- **Source material**
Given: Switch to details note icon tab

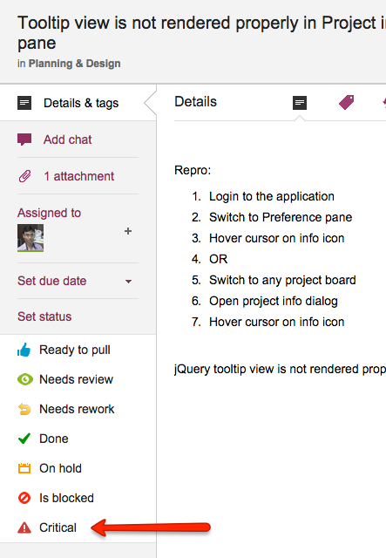Looking at the screenshot, I should click(x=300, y=103).
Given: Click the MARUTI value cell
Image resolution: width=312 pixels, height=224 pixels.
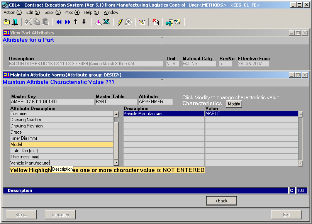Looking at the screenshot, I should (x=251, y=114).
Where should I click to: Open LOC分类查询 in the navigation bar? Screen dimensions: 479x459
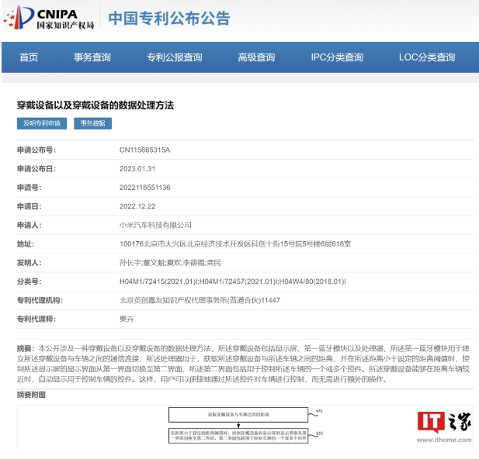point(427,57)
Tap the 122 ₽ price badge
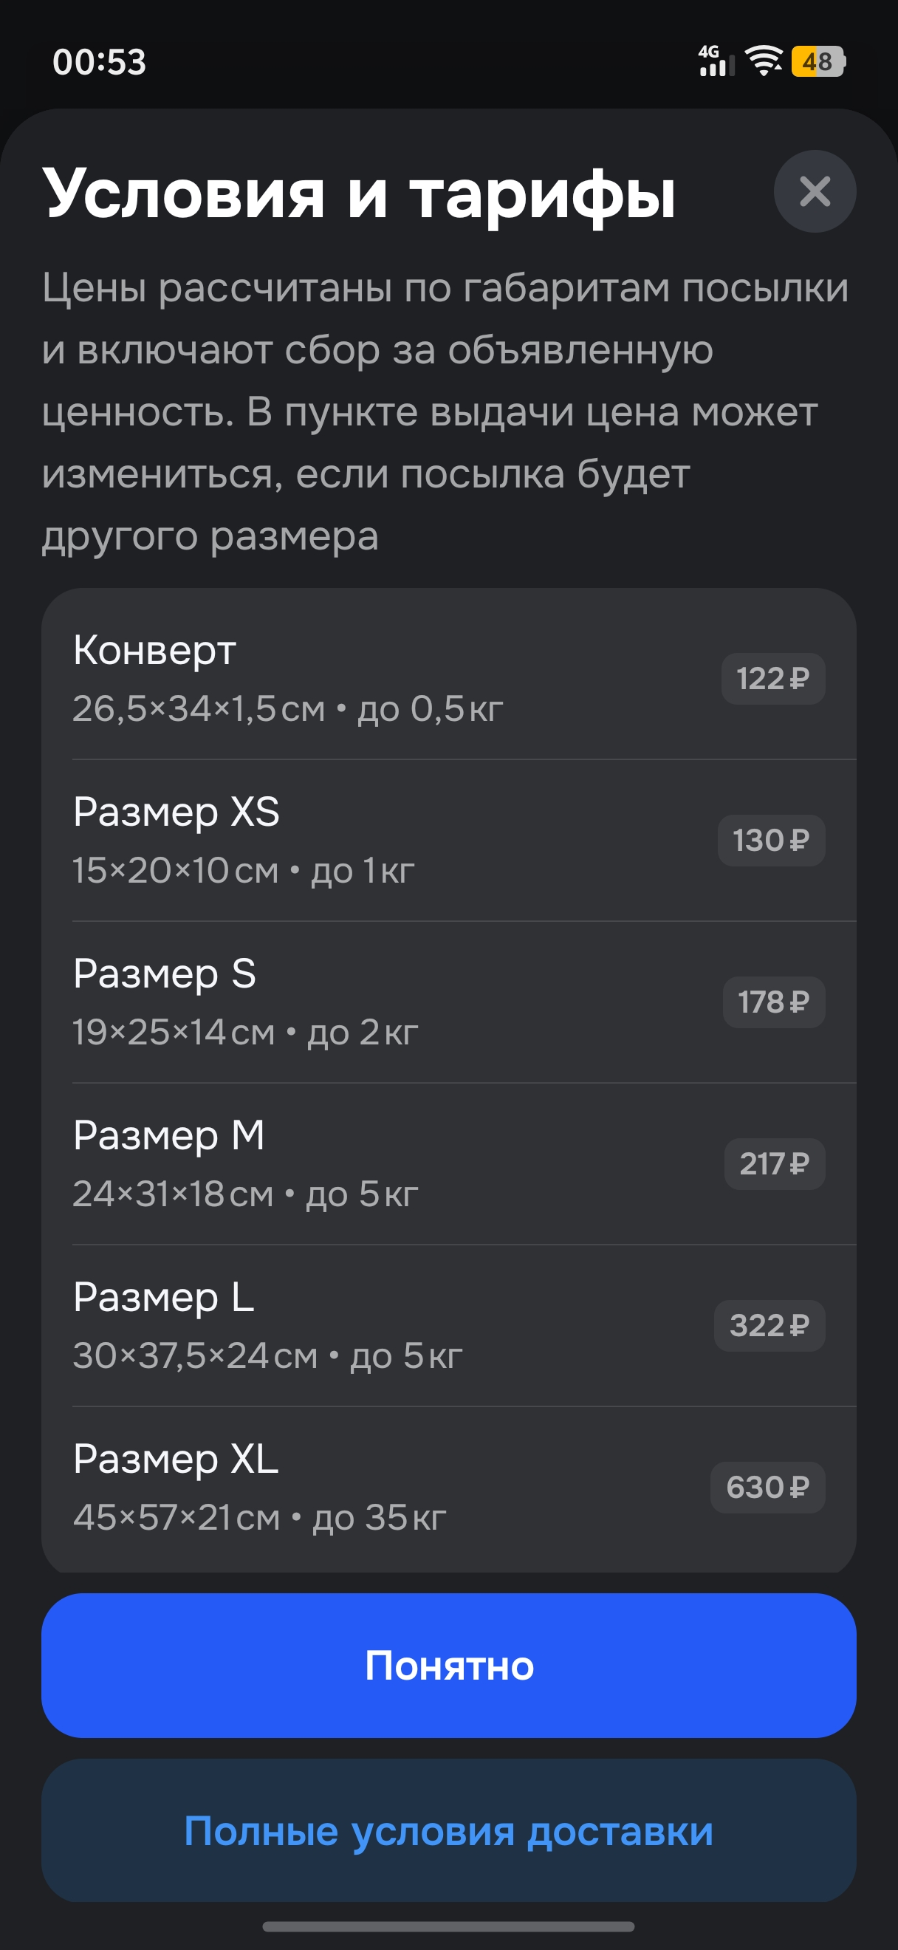This screenshot has width=898, height=1950. pyautogui.click(x=772, y=679)
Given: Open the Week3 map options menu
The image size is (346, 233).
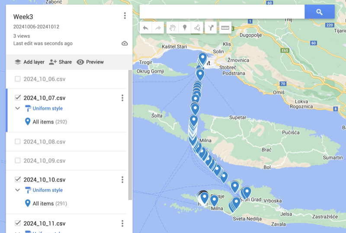Looking at the screenshot, I should pyautogui.click(x=125, y=16).
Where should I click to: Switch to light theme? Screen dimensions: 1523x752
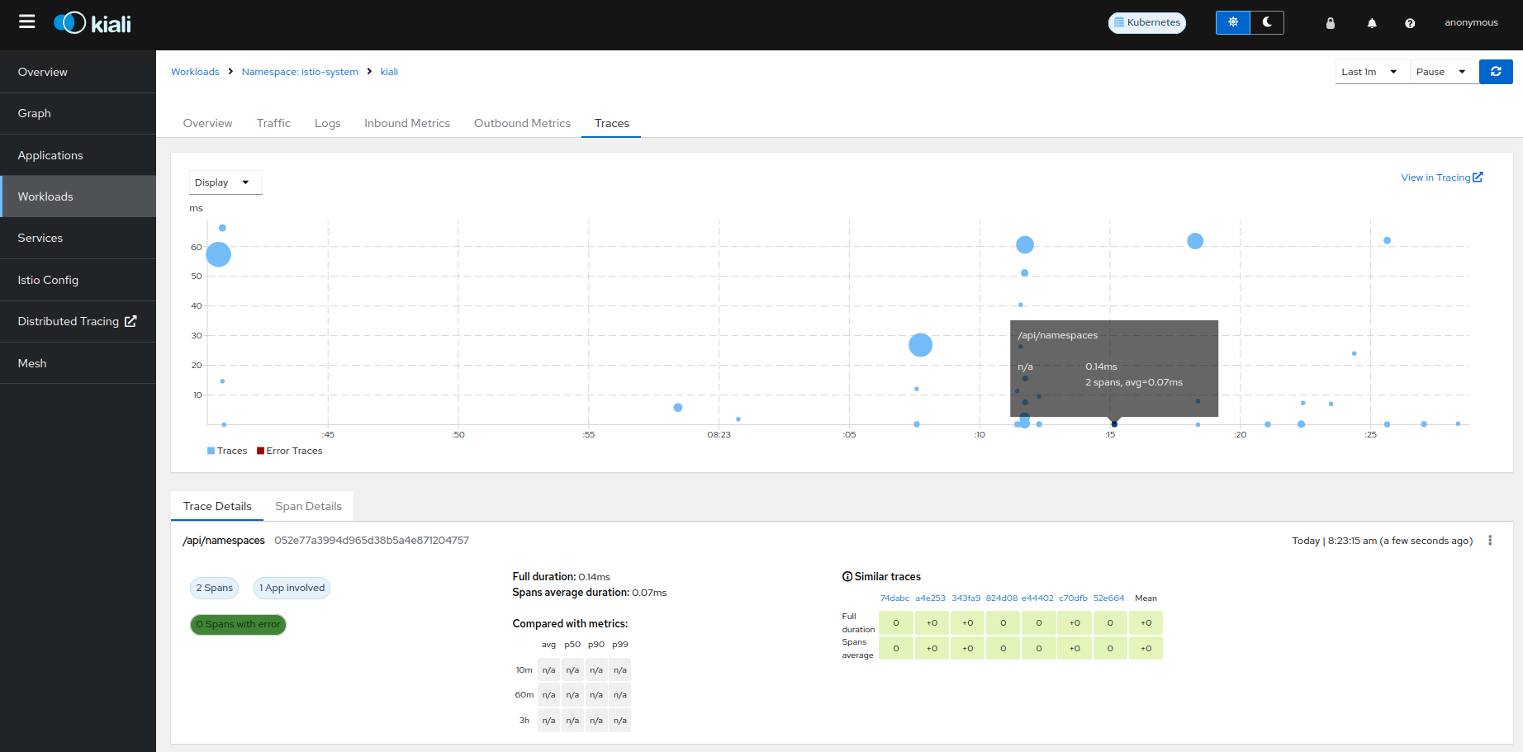pyautogui.click(x=1233, y=22)
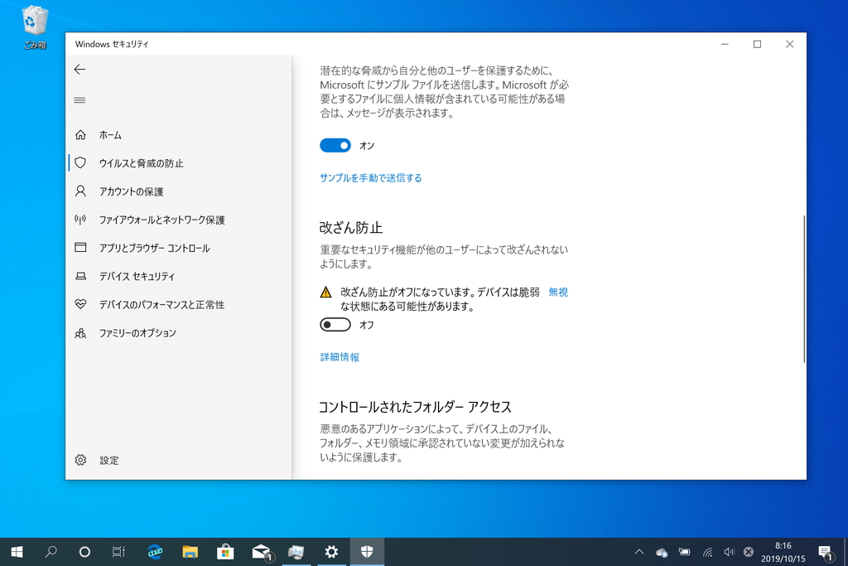Open the ホーム page icon
This screenshot has width=848, height=566.
[x=80, y=134]
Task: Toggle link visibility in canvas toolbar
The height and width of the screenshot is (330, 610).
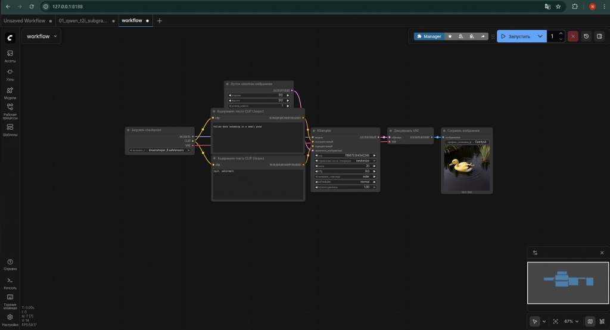Action: (602, 321)
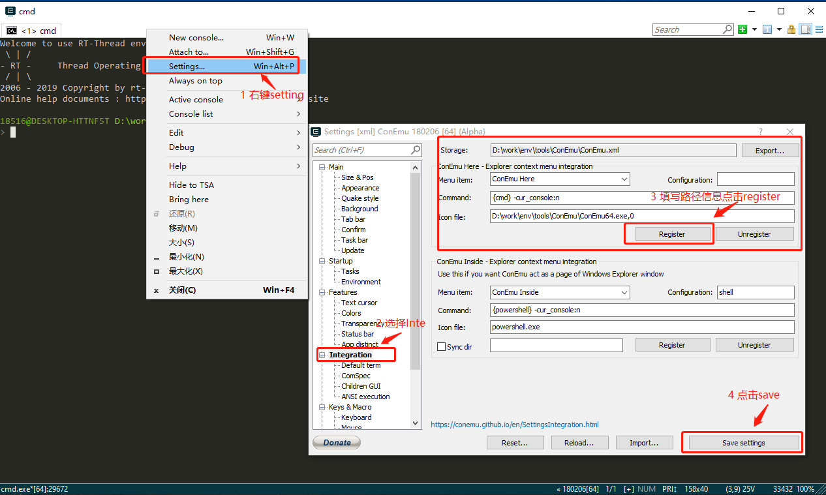Select New console... in context menu
Screen dimensions: 826x495
click(196, 38)
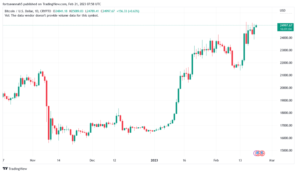
Task: Select the Nov label on time axis
Action: pyautogui.click(x=33, y=160)
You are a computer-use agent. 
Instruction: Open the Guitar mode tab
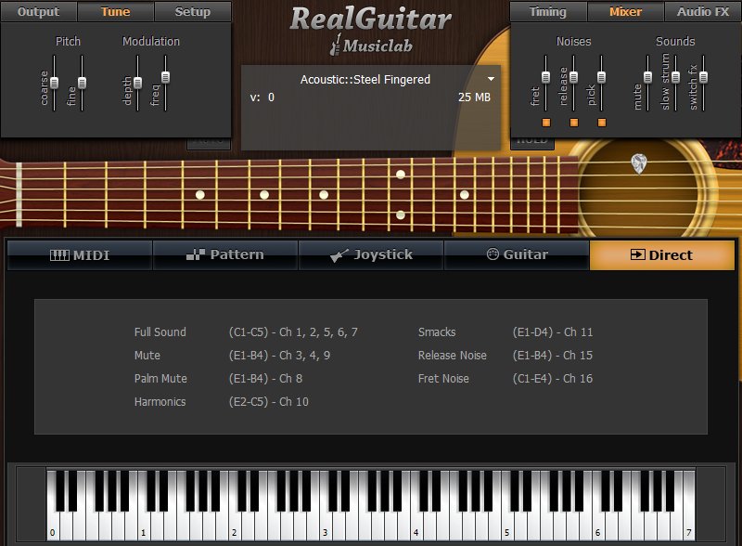517,254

- **Task goal**
Print the lines from the one that contains "The image size is (346, 233)." through the last line of the data, exactly and in full, and no other lines. Pictures are not part of the copy.

- **Answer below**
The image size is (346, 233).
Looking at the screenshot, I should pyautogui.click(x=125, y=16).
Where should I click to: Switch to light theme? Screen dimensions: 1523x752
pyautogui.click(x=1233, y=22)
Open the ホーム page icon
This screenshot has width=848, height=566.
[x=80, y=134]
Task: Toggle link visibility in canvas toolbar
The height and width of the screenshot is (330, 610).
Action: (602, 321)
Select New console... in context menu
Screen dimensions: 826x495
click(196, 38)
Task: Select the Nov label on time axis
Action: pyautogui.click(x=33, y=160)
You are a computer-use agent. 
Instruction: Open the Guitar mode tab
517,254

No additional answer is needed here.